I
do not watch cooking shows and have never heard of celebrity chef Paula Deen
until this week. While her televised
apology for racist remarks she made years ago might be sincere, that conclusion
is clouded by the fact that she is clearly (as this article notes) scrambling
to save her crumbling empire.
At
the same time, I would not want to held forever labeled on the basis of
something I said years ago, since like most of us I was once a teenager, which
means I have a long history of saying incredibly stupid things.
That
being said, something else about the Deen story caught my eye. The Beacon always tries to find the local
angle on any story, and in this case, while Wal-Mart and Caesars and the Food
Network and Smithfield foods have all dropped Deen (and Target is ‘evaluating
the situation’), Medina-based Sandridge Food Corp is standing behind Deen. Okay.

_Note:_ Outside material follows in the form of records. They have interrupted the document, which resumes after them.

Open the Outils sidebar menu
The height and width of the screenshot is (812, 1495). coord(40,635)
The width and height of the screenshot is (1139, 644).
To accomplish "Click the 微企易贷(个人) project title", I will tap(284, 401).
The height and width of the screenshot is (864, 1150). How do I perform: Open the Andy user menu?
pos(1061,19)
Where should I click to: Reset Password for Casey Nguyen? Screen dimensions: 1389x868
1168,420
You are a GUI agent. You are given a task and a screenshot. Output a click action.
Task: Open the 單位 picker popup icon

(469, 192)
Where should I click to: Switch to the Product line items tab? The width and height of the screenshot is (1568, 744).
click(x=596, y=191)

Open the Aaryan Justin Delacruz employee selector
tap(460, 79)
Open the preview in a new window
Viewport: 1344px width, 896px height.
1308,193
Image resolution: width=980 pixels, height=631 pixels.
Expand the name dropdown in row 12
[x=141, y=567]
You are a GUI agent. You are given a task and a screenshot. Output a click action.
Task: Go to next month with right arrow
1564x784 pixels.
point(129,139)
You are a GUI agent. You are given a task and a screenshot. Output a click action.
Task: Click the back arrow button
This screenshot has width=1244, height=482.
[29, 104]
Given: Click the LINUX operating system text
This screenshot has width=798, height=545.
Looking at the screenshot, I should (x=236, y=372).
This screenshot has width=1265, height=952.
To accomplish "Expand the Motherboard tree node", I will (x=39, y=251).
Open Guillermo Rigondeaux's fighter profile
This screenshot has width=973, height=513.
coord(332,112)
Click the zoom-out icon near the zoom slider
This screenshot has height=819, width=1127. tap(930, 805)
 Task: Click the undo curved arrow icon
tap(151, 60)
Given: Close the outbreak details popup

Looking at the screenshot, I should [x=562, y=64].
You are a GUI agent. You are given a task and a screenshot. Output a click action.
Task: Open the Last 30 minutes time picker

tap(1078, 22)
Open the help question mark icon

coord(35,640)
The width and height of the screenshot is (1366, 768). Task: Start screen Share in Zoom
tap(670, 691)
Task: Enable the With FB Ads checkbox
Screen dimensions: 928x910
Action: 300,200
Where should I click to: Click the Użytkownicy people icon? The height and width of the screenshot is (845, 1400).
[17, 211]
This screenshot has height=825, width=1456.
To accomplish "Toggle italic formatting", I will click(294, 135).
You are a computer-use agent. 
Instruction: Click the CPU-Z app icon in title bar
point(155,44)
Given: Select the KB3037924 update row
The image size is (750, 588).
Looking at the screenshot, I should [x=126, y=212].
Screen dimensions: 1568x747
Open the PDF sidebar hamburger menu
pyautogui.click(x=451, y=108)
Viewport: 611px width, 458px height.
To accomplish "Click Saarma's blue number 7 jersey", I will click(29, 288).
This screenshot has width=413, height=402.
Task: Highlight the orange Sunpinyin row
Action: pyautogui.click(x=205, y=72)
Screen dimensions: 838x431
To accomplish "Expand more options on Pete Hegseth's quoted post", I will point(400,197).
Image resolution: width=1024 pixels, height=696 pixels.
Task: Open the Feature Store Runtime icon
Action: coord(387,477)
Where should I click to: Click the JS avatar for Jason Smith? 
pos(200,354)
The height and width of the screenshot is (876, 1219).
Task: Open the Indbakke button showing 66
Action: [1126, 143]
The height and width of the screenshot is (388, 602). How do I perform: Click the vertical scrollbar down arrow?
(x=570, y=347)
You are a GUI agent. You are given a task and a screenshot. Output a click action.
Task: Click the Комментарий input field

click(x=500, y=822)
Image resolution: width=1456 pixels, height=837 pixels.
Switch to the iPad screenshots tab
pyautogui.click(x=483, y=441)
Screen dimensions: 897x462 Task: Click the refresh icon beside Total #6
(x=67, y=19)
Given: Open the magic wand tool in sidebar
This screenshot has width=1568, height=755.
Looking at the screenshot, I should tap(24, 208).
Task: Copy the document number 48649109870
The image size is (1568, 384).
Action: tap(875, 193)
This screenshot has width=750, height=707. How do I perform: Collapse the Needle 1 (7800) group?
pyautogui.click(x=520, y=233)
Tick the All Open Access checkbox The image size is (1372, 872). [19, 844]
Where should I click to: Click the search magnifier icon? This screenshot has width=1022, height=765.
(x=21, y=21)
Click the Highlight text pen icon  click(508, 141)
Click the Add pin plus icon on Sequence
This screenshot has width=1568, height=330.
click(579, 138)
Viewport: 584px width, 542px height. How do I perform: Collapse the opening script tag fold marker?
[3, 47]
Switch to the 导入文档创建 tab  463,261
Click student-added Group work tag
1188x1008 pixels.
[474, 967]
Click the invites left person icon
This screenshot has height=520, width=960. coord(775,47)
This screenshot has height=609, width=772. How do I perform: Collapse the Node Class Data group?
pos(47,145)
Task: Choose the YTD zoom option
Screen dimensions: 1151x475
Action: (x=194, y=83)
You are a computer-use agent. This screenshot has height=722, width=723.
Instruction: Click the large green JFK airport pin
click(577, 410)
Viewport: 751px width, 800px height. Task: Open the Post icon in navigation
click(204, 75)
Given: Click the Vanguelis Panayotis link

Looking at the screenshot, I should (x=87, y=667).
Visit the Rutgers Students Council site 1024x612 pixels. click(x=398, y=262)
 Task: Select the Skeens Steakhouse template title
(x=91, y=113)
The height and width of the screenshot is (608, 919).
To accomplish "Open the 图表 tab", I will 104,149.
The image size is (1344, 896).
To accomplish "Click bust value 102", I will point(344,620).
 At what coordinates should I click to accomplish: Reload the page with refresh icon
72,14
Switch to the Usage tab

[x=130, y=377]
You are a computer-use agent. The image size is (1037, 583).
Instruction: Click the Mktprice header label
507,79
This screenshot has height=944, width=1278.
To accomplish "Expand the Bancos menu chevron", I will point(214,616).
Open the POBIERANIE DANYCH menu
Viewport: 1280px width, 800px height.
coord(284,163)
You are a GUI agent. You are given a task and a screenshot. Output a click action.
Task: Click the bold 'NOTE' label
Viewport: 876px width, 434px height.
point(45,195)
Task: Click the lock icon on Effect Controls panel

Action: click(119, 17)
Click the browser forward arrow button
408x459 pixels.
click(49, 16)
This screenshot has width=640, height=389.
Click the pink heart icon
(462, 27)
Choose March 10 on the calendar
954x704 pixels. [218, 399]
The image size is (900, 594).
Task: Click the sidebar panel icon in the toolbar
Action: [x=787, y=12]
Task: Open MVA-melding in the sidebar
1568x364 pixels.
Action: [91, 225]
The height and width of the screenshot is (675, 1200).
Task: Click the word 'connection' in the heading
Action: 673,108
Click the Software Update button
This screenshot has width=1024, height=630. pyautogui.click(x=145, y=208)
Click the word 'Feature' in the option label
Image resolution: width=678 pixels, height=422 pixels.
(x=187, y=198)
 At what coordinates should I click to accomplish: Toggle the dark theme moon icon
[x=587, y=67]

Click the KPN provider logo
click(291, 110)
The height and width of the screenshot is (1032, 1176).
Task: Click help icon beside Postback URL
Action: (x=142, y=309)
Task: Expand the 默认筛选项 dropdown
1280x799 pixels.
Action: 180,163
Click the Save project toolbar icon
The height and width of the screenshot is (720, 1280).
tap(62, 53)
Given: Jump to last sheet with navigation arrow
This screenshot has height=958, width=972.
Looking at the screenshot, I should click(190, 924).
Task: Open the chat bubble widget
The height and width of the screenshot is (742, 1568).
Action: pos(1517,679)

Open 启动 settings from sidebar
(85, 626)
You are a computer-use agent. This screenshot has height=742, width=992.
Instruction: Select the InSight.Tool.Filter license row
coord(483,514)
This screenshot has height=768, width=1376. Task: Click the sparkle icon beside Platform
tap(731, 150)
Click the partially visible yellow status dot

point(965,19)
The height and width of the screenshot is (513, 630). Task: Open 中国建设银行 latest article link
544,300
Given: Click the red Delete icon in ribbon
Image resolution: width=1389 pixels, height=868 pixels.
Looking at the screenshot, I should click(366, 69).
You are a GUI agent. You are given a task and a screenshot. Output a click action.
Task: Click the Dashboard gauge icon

Seems like an odd place to draw your line in the sand, but when
Sandridge took the time to prepare a statement for the press they noted that in
her apology Deen “reaffirmed what we already knew to be true—her genuine
equality for everyone.”
This
makes no sense. She reaffirmed her
equality? This is what you came up with
after sitting with your leadership team and crafting a public statement? This statement demonstrates either a complete
failure to communicate clearly or a complete failure to understand the
controversy here, instead choosing to just say words that sound ‘nice’ without
regards to what they might actually mean.